Note: Diciannove racconti come cortometraggi, gli scritti di Maurizio Caruso, si vedono, sono palpabili perché vissuti con quel piglio ironico, come in “Scatole di banane” che li rendono straordinariamente apprezzabili.
In essi si può notare tutta l’ironia e la sagacia di un autore esordiente che, con mano spigliata, racconta frammenti di vita quotidiana, annoverando attimi vissuti e fantasticando di nuove avventure.
Ho conosciuto Maurizio durante un reading poetico, dove,fra poesie e la visione di un film, abbiamo scambiato quattro chiacchiere sui suoi trascorsi romani, sulle sue pulsioni letterarie come sceneggiatore capitolino.

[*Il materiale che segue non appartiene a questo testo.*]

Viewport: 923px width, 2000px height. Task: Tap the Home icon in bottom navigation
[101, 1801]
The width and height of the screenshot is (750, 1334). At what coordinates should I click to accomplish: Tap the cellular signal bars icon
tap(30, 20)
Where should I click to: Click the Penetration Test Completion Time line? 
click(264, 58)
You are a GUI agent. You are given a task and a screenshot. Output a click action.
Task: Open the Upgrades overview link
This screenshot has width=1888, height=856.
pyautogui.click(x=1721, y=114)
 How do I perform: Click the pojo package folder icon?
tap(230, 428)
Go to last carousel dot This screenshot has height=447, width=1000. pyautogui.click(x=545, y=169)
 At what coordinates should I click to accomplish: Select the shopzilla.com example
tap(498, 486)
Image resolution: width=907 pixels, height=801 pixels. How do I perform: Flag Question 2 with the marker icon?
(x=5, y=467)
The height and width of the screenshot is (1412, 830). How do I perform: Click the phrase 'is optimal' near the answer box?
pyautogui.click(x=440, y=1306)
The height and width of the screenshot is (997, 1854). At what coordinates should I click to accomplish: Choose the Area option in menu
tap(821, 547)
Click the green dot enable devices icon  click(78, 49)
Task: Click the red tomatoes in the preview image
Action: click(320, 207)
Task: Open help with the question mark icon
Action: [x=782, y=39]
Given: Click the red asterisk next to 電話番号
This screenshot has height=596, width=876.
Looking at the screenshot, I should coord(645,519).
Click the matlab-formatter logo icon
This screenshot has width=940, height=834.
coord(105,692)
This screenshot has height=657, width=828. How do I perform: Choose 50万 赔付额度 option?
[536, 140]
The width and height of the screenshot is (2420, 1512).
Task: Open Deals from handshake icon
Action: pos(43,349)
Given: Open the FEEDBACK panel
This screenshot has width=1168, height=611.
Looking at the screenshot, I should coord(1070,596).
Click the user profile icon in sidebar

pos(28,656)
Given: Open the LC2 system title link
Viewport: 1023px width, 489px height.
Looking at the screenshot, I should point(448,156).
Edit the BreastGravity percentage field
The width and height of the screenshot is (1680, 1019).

Ho notato la tipica sopportazione meridionale di chi torna alle origini e, suo malgrado, s’impossessa del suo status primordiale sbirciando negli anfratti delle umane “peculiarità”, descrivendole magistralmente. Nel contempo, l’autore di traveste da giovane globe trotter che calpesta le strade europee come in “Hengky Kurniawan e’ tornato in Europa” con timido candore ed assoluta perspicacia.
Autore da leggere, dal futuro promettente in un contesto letterario ove spesso s’incrociano penne maldestre di “ammiccanti narratori” che poco esortano alla lettura i sonnolenti fruitori di questa magnifica arte.
Maurizio Caruso ci riesce e lo fa anche bene.